Im Jägerhaus schaut’s lecker aus
eder verdient eine zweite Chance. Und wer die beherzt ergreift, wächst dem Gast besonders ans Herz. Bisweilen sogar mehr, als wenn alles gleich auf Anhieb geklappt hätte. Jedenfalls ist es dem Team vom Jägerhaus in Madenreute bei Liebenau gelungen, die Liebe auf den zweiten Blick erblühen zu lassen. Und das kam so: Die Hauptdarsteller bei den servierten Hauptgängen fallen zunächst durch. Das Steak vom Rinderrücken liegt deutlich zu dünn auf dem Teller, ist folgerichtig durchgegart und weitestmöglich vom Wunschzustand „rosa“entfernt. Der Rinderleber geht es genauso, beim Schnitt offenbart sich trockenes Grau, was typisch für die Innerei ist, wenn sie zu lange auf der Hitze liegt. Doch die jungen Bedienungen reagieren mustergültig. An der zögerlichen Haltung der Gäste spüren sie pronto, dass etwas nicht stimmt – fragen nach und nehmen die Teller auf der Stelle wieder mit. Keine Diskussion, kein Herumeiern. So geht Service! Einen positiven ersten Eindruck haben dafür sogleich die Vorspeisen am Gaumen hinterlassen und damit entsprechend hohe Erwartungen geweckt. Da wäre zunächst einmal das Mandelschaumsüppchen mit Chorizo und Datteln zu erwähnen. Ein wirklich witziger Teller, weil er mit dem spanischen Tapas-Gedanken spielt. Die sanfte Suppe erhält durch die spanische Hartwurst feurigen Pfiff, die Dattelstreifchen fangen das Bissige der Wurst mit ihrer tiefen Süße harmonisch auf. Gut gelungen und ein schöner Beweis dafür, dass Küchenchef Johannes Kettnaker auch über den Tellerrand seiner Traditionsküche hinausschaut. Ein wenig mehr Schärfe in der Suppe selbst und etwas Säure hätten dem Teller noch ein wenig mehr Aussagekraft verliehen. Von Erich Nyffenegger
Rein gar nichts zu meckern gibt es an der Brätknödelsuppe, die den ehrlichen Sud vom Rind mit den fleischigen Nocken vereint – unter dem verzückten Jubel knackiger Backerbsen und frischer Schnittlauchröllchen. So schmeckt Heimat!
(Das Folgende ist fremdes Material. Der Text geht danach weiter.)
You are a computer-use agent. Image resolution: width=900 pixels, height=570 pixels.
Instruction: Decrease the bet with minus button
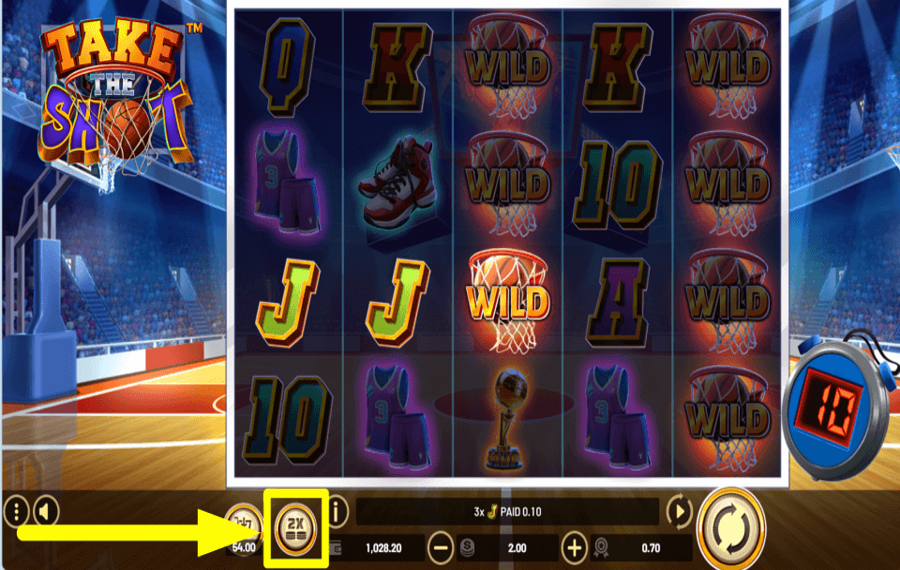[441, 548]
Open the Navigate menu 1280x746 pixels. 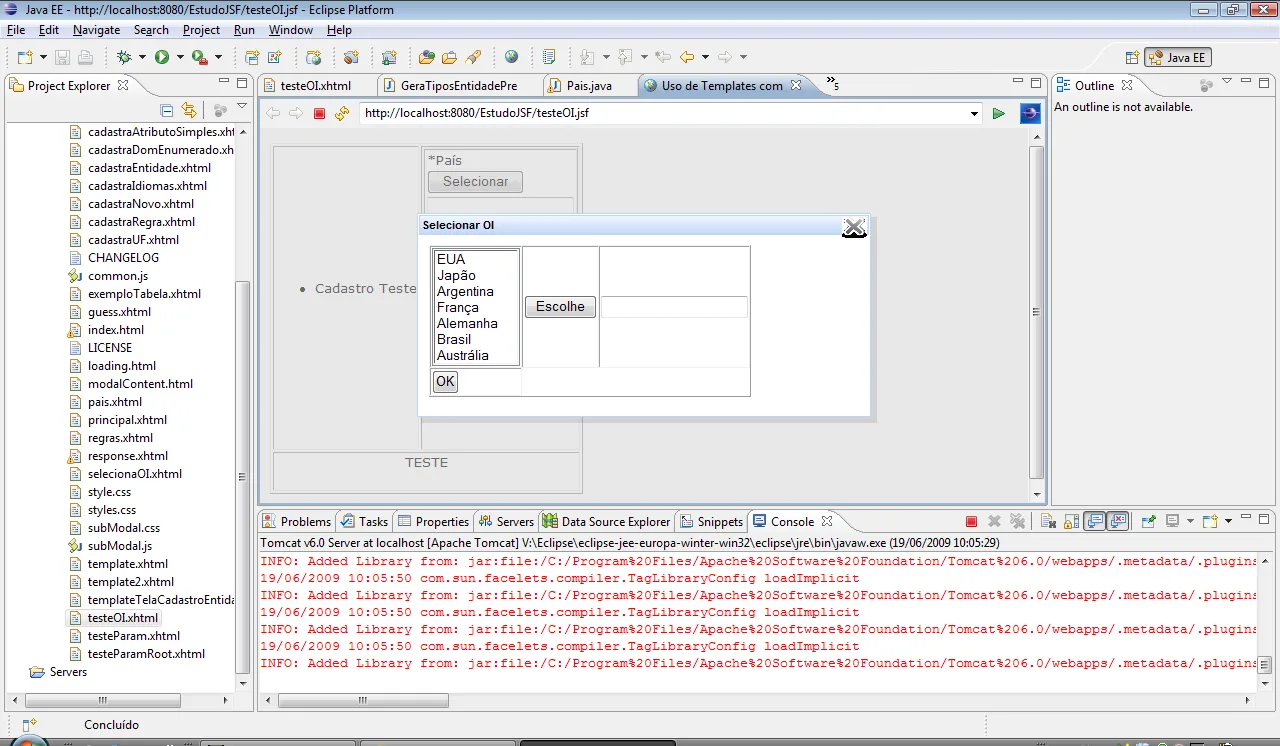click(x=96, y=30)
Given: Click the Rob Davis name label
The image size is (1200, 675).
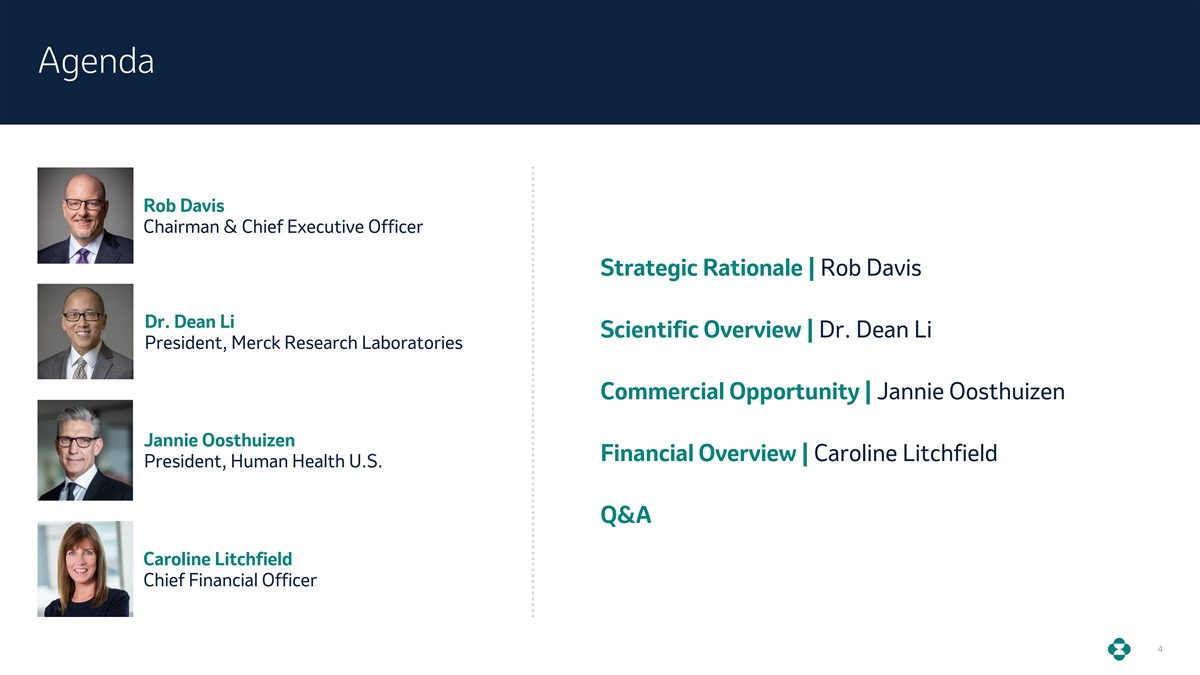Looking at the screenshot, I should [x=184, y=206].
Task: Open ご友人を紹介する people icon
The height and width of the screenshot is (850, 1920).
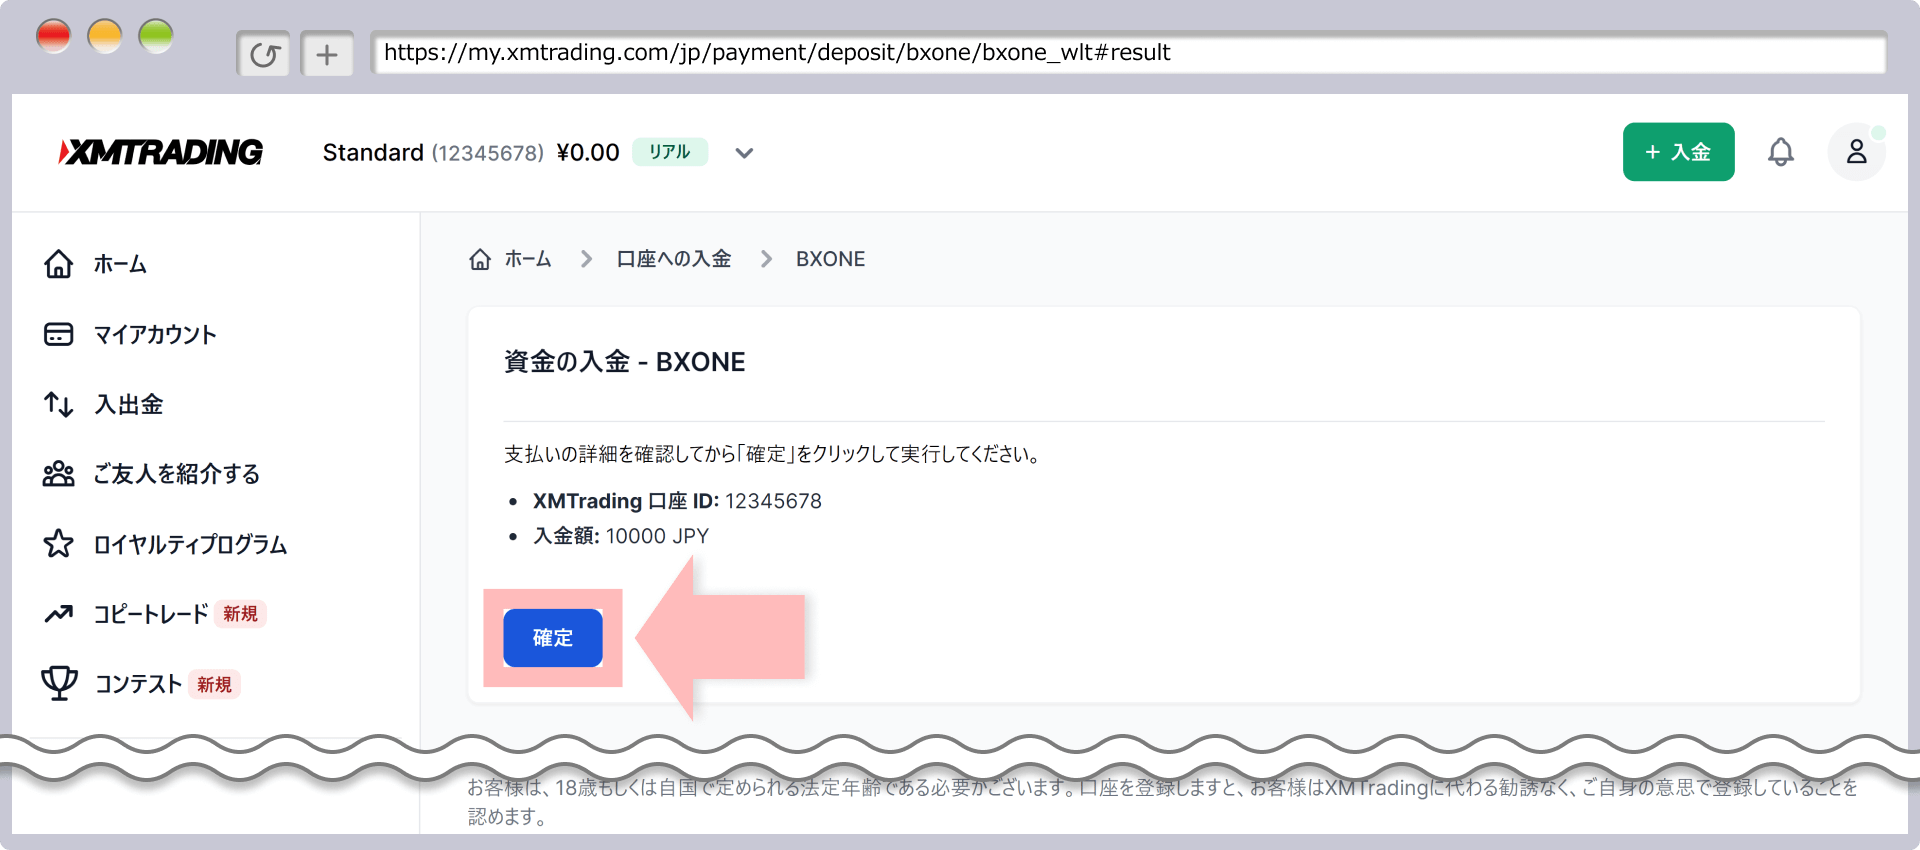Action: [59, 474]
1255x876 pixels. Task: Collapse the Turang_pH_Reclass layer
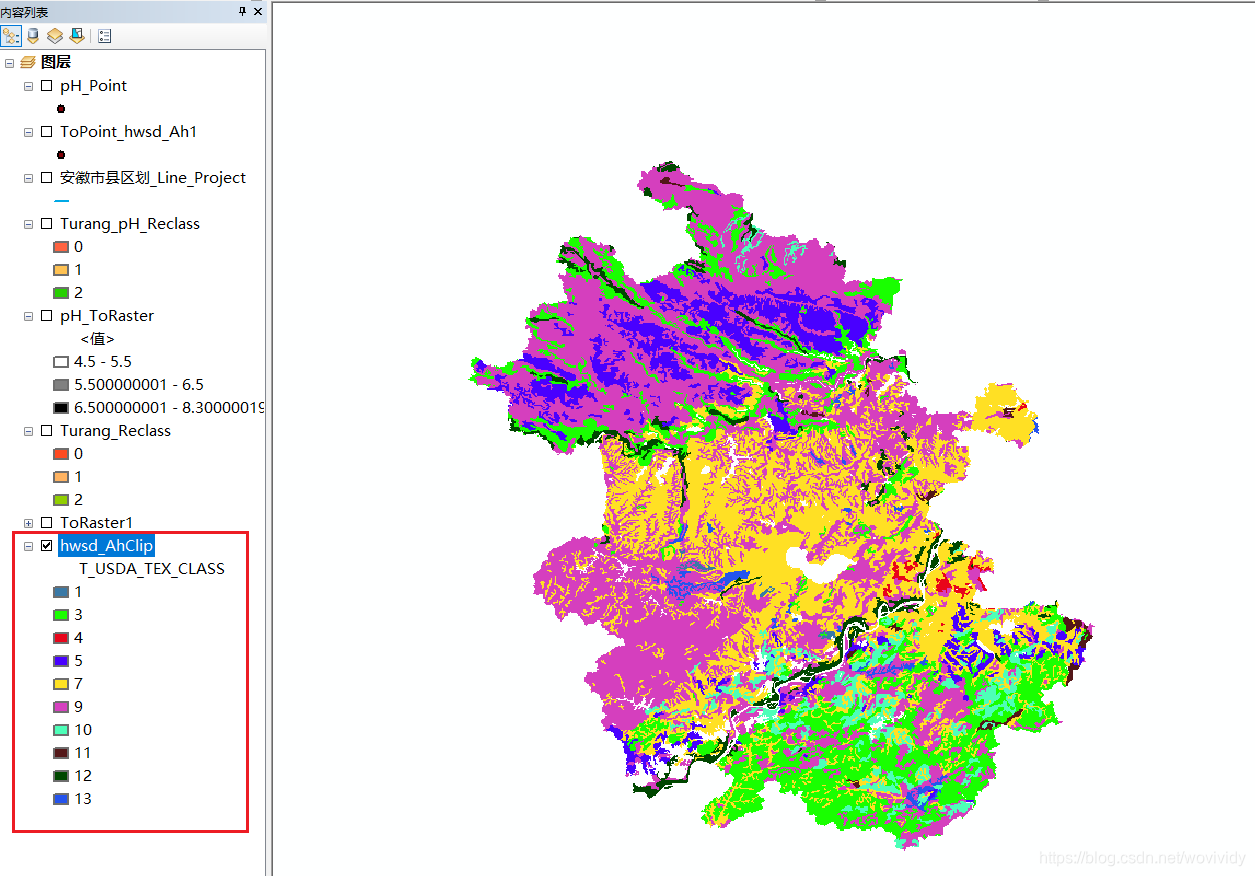coord(28,224)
Überhaupt ist Regionalität ein nicht zu leugnendes Thema auf der Karte. Verkörpert in den Rindviechern aus unmittelbarer Nachbarschaft. Damit ist nicht der holländische Mensch am Nebentisch gemeint, der über drei Gänge hinweg ununterbrochen – und vielleicht aus Heimweh – mit Zuhause telefoniert, sodass jeder Zuhörer hinterher über alle notwendigen Grundkenntnisse der niederländischen Sprache verfügt. Nein, gemeint sind die Rinder der Rasse Limousin, die in Sicht- und Hörweite des Hotels Jägerhaus von der Stiftung Liebenau aufgezogen werden. Die Leberschnitte ist im zweiten Anlauf jedenfalls ein vollendeter Genuss: Jede Menge Saft tritt aus, wenn das Messer durch butterweiche Stücke gleitet und sich mit der röstaromatischen Bratensoße vermählt. Butterfeine Spätzle begleiten dazu stilsicher. Und auch das neu gebrachte Steak erfreut sich saftigster Qualität in schönstem Rosa.
Wie schon die Mandelschaumsuppe schließt die Nachspeise den Kreis mit einem spanischem Akzent: Es gibt Crema Catalana nebst erfrischendem Erdbeersalat. Das mit karamellisierter Zuckerschicht servierte Dessert hat ein sahniges Herz und steht der französischen Verwandtschaft, der klassischen Crème brûlée, in nichts nach – unterscheidet sich aber auch nicht dramatisch von ihr. Kurzum: Ende gut, alles gut.